§ **INSTRUCTIONS TO FOLLOW**: Copy every entry below verbatim, except for images.

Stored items
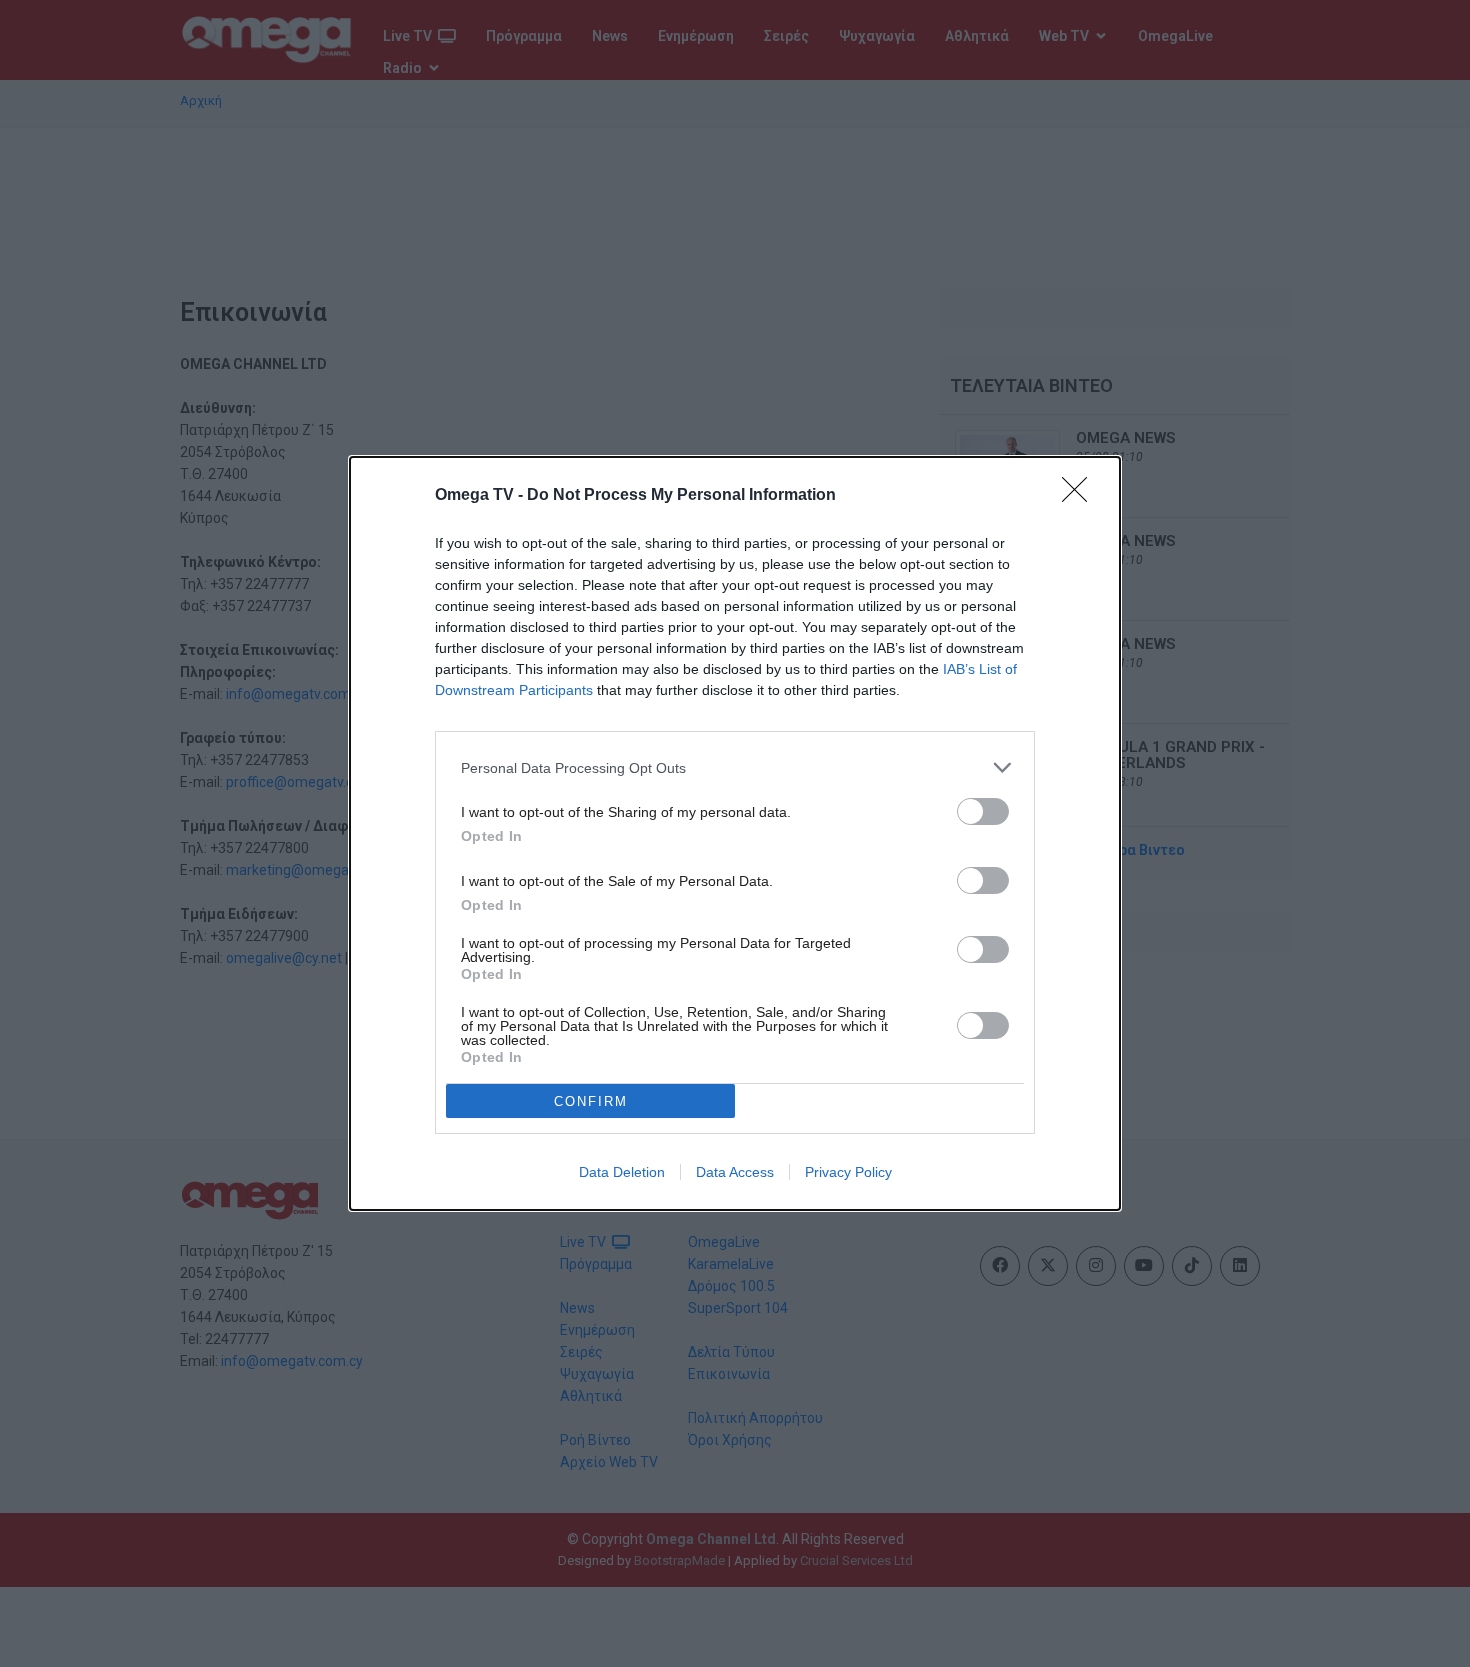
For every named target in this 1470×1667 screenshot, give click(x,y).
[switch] (983, 811)
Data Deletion (622, 1172)
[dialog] (735, 833)
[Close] (1081, 496)
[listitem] (735, 767)
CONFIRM (591, 1101)
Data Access (735, 1172)
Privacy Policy (848, 1172)
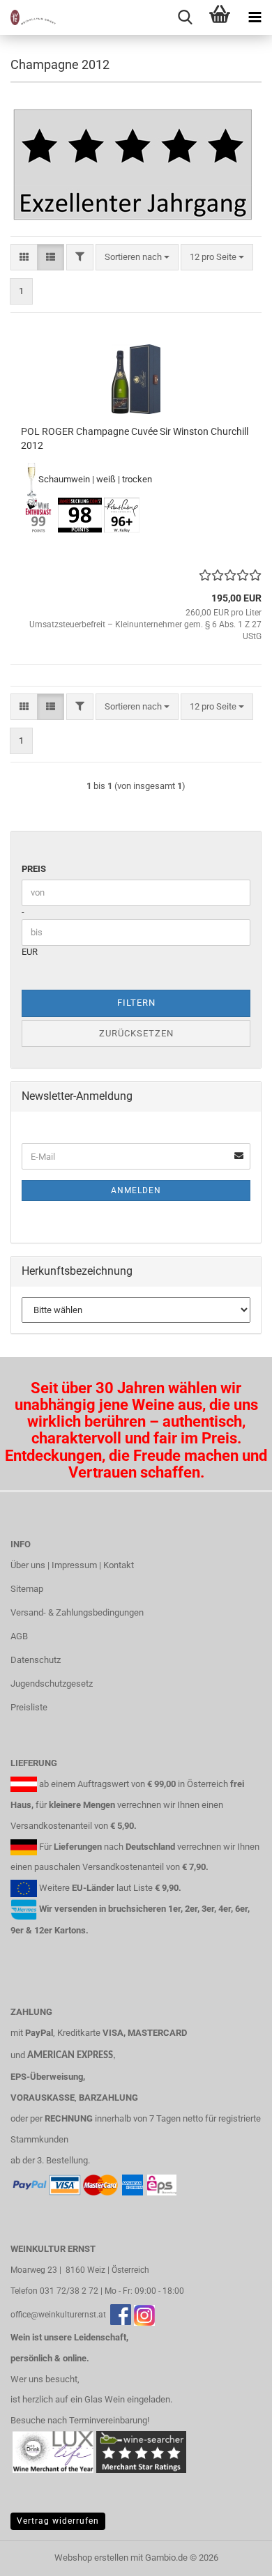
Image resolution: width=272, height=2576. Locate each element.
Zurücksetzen (136, 1033)
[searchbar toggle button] (184, 17)
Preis (34, 869)
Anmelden (136, 1190)
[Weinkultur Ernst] (28, 17)
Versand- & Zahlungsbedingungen (77, 1612)
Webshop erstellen (91, 2557)
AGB (19, 1636)
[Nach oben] (234, 2555)
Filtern (136, 1002)
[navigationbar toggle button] (254, 17)
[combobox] (137, 257)
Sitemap (26, 1589)
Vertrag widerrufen (58, 2521)
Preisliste (28, 1707)
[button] (24, 257)
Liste (143, 1888)
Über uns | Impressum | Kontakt (72, 1565)
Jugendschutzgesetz (51, 1683)
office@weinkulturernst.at (58, 2315)
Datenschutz (35, 1660)
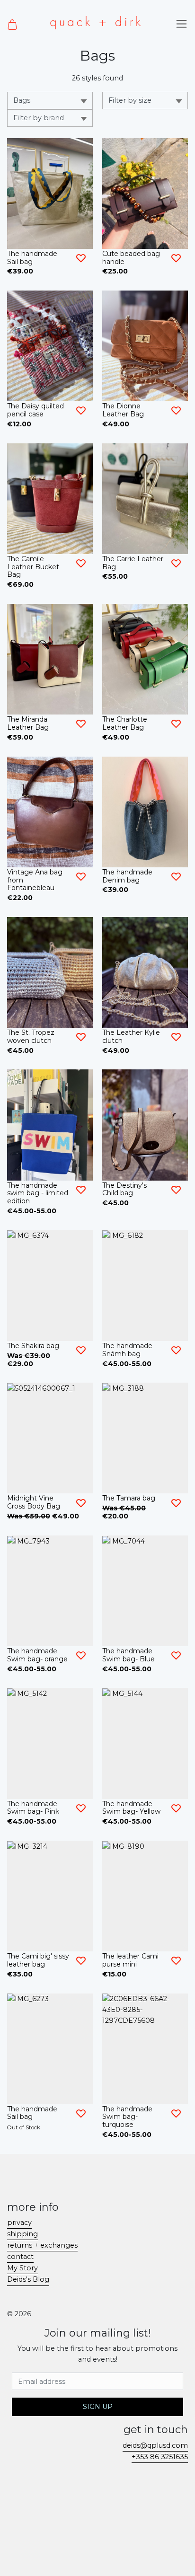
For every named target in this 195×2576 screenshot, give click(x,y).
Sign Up (98, 2406)
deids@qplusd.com (155, 2445)
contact (20, 2256)
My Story (22, 2268)
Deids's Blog (28, 2279)
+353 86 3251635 (160, 2456)
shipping (22, 2234)
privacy (19, 2222)
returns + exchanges (42, 2245)
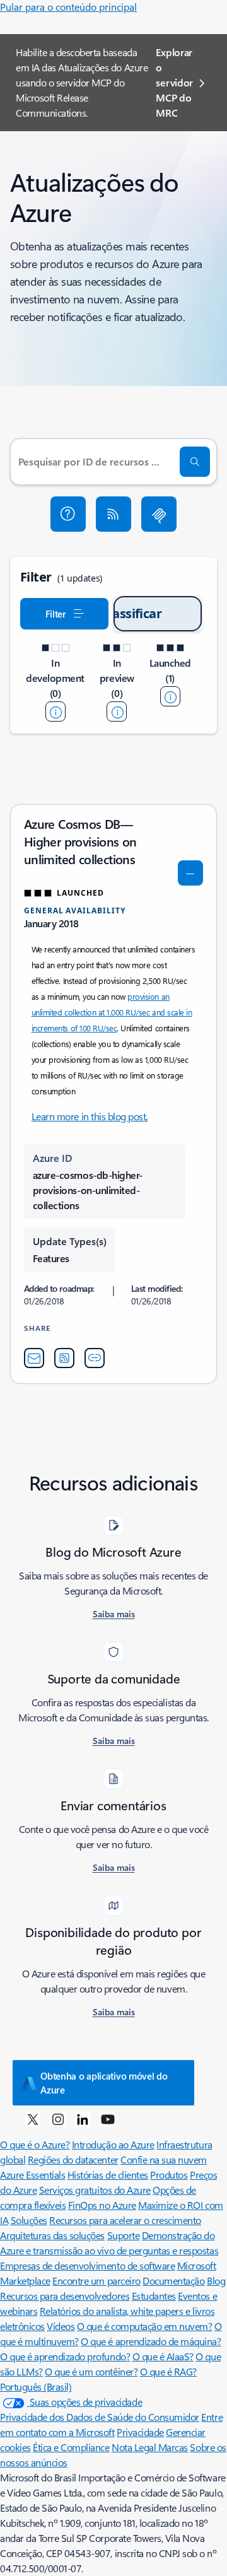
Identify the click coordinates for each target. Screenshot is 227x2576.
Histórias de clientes (107, 2174)
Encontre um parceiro (96, 2280)
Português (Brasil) (35, 2386)
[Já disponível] (170, 696)
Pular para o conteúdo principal (68, 6)
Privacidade (140, 2431)
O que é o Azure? (34, 2144)
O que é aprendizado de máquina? (151, 2341)
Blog (216, 2280)
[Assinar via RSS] (113, 514)
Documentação (173, 2280)
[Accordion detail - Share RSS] (64, 1358)
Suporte (123, 2235)
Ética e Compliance (71, 2447)
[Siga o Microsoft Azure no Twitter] (32, 2119)
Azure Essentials (32, 2174)
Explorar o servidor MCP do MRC (174, 82)
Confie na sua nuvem (163, 2159)
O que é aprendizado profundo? (65, 2356)
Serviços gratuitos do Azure (95, 2189)
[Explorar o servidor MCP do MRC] (159, 514)
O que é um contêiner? (91, 2371)
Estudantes (154, 2295)
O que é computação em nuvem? (144, 2326)
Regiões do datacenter (73, 2159)
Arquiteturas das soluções (52, 2235)
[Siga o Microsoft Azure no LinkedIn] (82, 2119)
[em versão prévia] (117, 711)
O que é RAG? (168, 2371)
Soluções (29, 2220)
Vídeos (60, 2326)
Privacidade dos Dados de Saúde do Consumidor (99, 2416)
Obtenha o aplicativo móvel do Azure (103, 2083)
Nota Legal (135, 2447)
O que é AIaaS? (163, 2356)
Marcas (173, 2447)
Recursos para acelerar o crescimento (125, 2220)
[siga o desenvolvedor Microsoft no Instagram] (58, 2119)
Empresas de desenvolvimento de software (87, 2265)
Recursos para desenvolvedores (64, 2295)
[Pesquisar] (195, 462)
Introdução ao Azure (113, 2144)
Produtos (168, 2174)
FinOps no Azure (102, 2204)
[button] (68, 514)
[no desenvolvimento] (55, 711)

§ **RESPONSE FOR THIS EXERCISE**:
For every named target in this 1470×1667 screenshot, give click(x,y).
[switch] (983, 811)
Data Deletion (622, 1172)
[dialog] (735, 833)
[Close] (1081, 496)
[listitem] (735, 767)
CONFIRM (591, 1101)
Data Access (735, 1172)
Privacy Policy (848, 1172)
Image resolution: width=272, height=2576. Locate each element.
Zurücksetzen (136, 1033)
[searchbar toggle button] (184, 17)
Preis (34, 869)
Anmelden (136, 1190)
[Weinkultur Ernst] (28, 17)
Versand- & Zahlungsbedingungen (77, 1612)
Webshop erstellen (91, 2557)
AGB (19, 1636)
[Nach oben] (234, 2555)
Filtern (136, 1002)
[navigationbar toggle button] (254, 17)
[combobox] (137, 257)
Sitemap (26, 1589)
Vertrag widerrufen (58, 2521)
Preisliste (28, 1707)
[button] (24, 257)
Liste (143, 1888)
Über uns | Impressum | Kontakt (72, 1565)
Jugendschutzgesetz (51, 1683)
office@weinkulturernst.at (58, 2315)
Datenschutz (35, 1660)
For every named target in this 195×2576 screenshot, give click(x,y).
Sign Up (98, 2406)
deids@qplusd.com (155, 2445)
contact (20, 2256)
My Story (22, 2268)
Deids's Blog (28, 2279)
+353 86 3251635 (160, 2456)
shipping (22, 2234)
privacy (19, 2222)
returns + exchanges (42, 2245)
Identify the click coordinates for each target. Screenshot is 227x2576.
Histórias de clientes (107, 2174)
Encontre um parceiro (96, 2280)
Português (Brasil) (35, 2386)
[Já disponível] (170, 696)
Pular para o conteúdo principal (68, 6)
Privacidade (140, 2431)
O que é o Azure? (34, 2144)
O que é aprendizado de máquina? (151, 2341)
Blog (216, 2280)
[Assinar via RSS] (113, 514)
Documentação (173, 2280)
[Accordion detail - Share RSS] (64, 1358)
Suporte (123, 2235)
Ética e Compliance (71, 2447)
[Siga o Microsoft Azure no Twitter] (32, 2119)
Azure Essentials (32, 2174)
Explorar o servidor MCP do MRC (174, 82)
Confie na sua nuvem (163, 2159)
O que é aprendizado profundo? (65, 2356)
Serviços gratuitos do Azure (95, 2189)
[Explorar o servidor MCP do MRC] (159, 514)
O que é um contêiner? (91, 2371)
Estudantes (154, 2295)
O que é computação em nuvem? (144, 2326)
Regiões do datacenter (73, 2159)
Arquiteturas das soluções (52, 2235)
[Siga o Microsoft Azure no LinkedIn] (82, 2119)
[em versão prévia] (117, 711)
O que é RAG? (168, 2371)
Soluções (29, 2220)
Vídeos (60, 2326)
Privacidade dos Dados de Saúde do Consumidor (99, 2416)
Obtenha o aplicativo móvel do Azure (103, 2083)
Nota Legal (135, 2447)
O que é AIaaS? (163, 2356)
Marcas (173, 2447)
Recursos para acelerar o crescimento (125, 2220)
[siga o desenvolvedor Microsoft no Instagram] (58, 2119)
Empresas de desenvolvimento de software (87, 2265)
Recursos para desenvolvedores (64, 2295)
[Pesquisar] (195, 462)
Introdução ao Azure (113, 2144)
Produtos (168, 2174)
FinOps no Azure (102, 2204)
[button] (68, 514)
[no desenvolvimento] (55, 711)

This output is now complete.